Without warning, Isobel approached Gretta and took her hands. Gretta gasped. She yanked her hands away, stumbling into Ansel. He steadied her with an arm around the waist as she drove him backward down the porch steps.

“Don’t touch me!” she screamed at the witch.

Still holding her, Ansel spun, using his body as a shield.

Gretta’s throat constricted. She started panting. The air was too thick, and it wouldn’t reach her lungs. She coughed and choked at the same time.

“Breathe,” Ansel said at her ear. “In and out, slow. Remember what we used to do?”

Hunched over his arm gasping, she clumsily nodded and started counting backward. She vaguely registered Ansel fumbling at her wrist, then the bracelet sailed into the yard. His thumb rubbed firm circles on her scarred inner forearm.

A million years passed. Gretta breathed in and out, slow. When she finished counting, the spots in her vision had receded and the air had gone back to normal.

She straightened, hitting his chest with her back.

“We have to go, Izz,” he said over his shoulder. “I’ll try to come back tomorrow.”

“No,” Gretta croaked. “I can’t leave yet.” Her heartbeat remained quick, but her head had cleared. She broke from his grasp and faced him on reasonably steady legs.

“Forget it,” he said. “This was a shit idea, I shouldn’t have pushed you.”

“I want to be here, I just… I guess I didn’t expect my reaction. I haven’t been touched by one of them since the Eater.”

He moved closer. “Your reaction is fucking fine, but there’s no way in hell I’m putting you through that again.”

Gretta covered her forehead with a palm. As her chest loosened further, humiliation seeped in. Hyperventilating in a witch’s front yard wasn’t her finest moment.

“I look like an idiot,” she said.

“You don’t, I’m the idiot. I forgot I’ve had more time to process being familiar with one of them.”

“Okay, but I don’t want to go yet. Seriously, I’m better now.”

His jaw worked. He put two fingers against the pulse in her neck and tipped her chin up to study her pupils. Appearing satisfied with what he saw, he let her go and pensively looked at the cabin.

“Ansel, I’m sure about this. You have no idea how hard I worked to get here.”

“I don’t know if it’s a good idea. For you or Isobel. I’m not putting the bracelet back on you, which means—”

“I won’t harm her. I just want to ask questions.”

His indecision grated, but she supposed she couldn’t blame him.
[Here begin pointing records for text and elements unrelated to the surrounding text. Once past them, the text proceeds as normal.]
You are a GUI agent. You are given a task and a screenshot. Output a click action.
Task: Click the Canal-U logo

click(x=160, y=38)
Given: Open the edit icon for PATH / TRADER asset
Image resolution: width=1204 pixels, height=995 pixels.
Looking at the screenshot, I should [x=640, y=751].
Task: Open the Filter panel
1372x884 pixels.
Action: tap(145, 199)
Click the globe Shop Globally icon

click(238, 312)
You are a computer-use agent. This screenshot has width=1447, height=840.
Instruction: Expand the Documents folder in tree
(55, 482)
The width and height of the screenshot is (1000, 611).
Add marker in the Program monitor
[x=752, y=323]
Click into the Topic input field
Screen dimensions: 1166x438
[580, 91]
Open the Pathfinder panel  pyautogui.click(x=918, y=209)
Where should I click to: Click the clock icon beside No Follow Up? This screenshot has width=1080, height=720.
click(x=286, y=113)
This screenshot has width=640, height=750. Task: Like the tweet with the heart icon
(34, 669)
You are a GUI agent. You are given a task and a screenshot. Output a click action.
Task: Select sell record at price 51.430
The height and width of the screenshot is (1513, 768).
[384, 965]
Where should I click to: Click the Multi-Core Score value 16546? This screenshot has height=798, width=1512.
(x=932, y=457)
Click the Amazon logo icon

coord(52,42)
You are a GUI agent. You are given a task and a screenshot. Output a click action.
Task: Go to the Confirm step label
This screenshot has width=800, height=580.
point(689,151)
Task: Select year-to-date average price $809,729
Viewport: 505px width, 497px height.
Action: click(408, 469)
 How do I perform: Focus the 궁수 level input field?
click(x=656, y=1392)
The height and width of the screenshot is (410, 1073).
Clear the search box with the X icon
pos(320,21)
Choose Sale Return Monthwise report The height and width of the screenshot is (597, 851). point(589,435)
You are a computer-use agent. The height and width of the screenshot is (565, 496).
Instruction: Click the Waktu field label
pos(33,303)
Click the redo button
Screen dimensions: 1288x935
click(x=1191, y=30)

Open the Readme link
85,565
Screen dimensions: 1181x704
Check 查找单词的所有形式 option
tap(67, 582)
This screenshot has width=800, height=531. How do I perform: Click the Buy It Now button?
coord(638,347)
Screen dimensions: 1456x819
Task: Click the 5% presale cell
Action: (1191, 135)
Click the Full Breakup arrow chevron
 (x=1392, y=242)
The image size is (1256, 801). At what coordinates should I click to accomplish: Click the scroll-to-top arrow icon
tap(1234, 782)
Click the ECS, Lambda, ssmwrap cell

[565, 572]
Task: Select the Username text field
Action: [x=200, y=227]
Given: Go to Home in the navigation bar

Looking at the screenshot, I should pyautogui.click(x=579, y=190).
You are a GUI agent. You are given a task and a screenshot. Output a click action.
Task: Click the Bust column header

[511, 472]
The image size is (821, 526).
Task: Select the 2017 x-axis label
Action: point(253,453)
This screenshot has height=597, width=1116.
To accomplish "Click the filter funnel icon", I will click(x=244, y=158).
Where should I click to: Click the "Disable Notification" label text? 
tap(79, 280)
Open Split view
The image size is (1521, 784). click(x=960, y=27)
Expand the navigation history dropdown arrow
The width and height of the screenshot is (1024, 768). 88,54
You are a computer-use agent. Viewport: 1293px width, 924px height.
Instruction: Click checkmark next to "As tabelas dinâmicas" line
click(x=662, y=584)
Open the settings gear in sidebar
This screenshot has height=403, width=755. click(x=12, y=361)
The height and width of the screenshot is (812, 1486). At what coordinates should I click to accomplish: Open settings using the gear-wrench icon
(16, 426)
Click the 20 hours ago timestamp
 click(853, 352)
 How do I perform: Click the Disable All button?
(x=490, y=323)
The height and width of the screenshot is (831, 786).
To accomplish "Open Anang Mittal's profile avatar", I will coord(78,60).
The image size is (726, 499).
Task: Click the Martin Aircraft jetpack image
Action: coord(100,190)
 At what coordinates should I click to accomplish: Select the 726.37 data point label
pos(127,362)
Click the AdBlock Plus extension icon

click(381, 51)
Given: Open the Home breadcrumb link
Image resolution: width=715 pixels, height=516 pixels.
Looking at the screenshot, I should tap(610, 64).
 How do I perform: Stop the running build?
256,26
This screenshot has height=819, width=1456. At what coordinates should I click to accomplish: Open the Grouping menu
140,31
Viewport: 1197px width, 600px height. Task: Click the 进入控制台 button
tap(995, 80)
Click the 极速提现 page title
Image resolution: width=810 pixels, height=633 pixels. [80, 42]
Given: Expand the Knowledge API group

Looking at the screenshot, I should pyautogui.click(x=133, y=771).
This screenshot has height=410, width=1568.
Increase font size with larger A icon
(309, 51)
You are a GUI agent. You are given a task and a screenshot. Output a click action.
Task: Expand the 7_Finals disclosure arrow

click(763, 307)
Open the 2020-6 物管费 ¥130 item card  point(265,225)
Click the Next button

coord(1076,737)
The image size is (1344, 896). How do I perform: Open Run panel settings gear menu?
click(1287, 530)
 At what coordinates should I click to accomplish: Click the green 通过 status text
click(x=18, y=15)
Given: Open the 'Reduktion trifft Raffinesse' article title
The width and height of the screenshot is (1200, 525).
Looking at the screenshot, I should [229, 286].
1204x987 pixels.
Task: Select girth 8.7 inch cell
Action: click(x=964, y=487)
Maybe she shouldn’t have mentioned her profession?

“Listen,” she said. “I get it. But if I’m going to trust the things you said before, you have to trust me, too. If nothing else, believe I wouldn’t want to deal with you after I assaulted your friend.”

He snorted. To drive the point home, Gretta sent a half-hearted wave to Isobel, who fretfully watched from the porch.

“Okay,” he said. “I’m going to trust you.”

“Lovely.” Gretta straightened her ponytail and marched to the cabin. Her emotional breakdown must have worked something out of her system because she felt much pluckier than before.

As Gretta climbed the stairs with Ansel at her heels, Isobel’s knobby hand flattened on her heart. “Is everything alright, honey?”

“Fine,” Gretta said.

“Give her space, Izz. She’s mistrustful of your kind.”

Isobel’s eyes briefly closed. “Yes, of course . I’m a thoughtless old fool, forgive me. I can’t imagine what business you have with me, Gretta, but you can ask any questions you like. Please, won’t you both come inside?” She held the door open, giving them a wide berth.

Still embarrassed and bristling at their concern, Gretta lifted her chin and entered the cabin.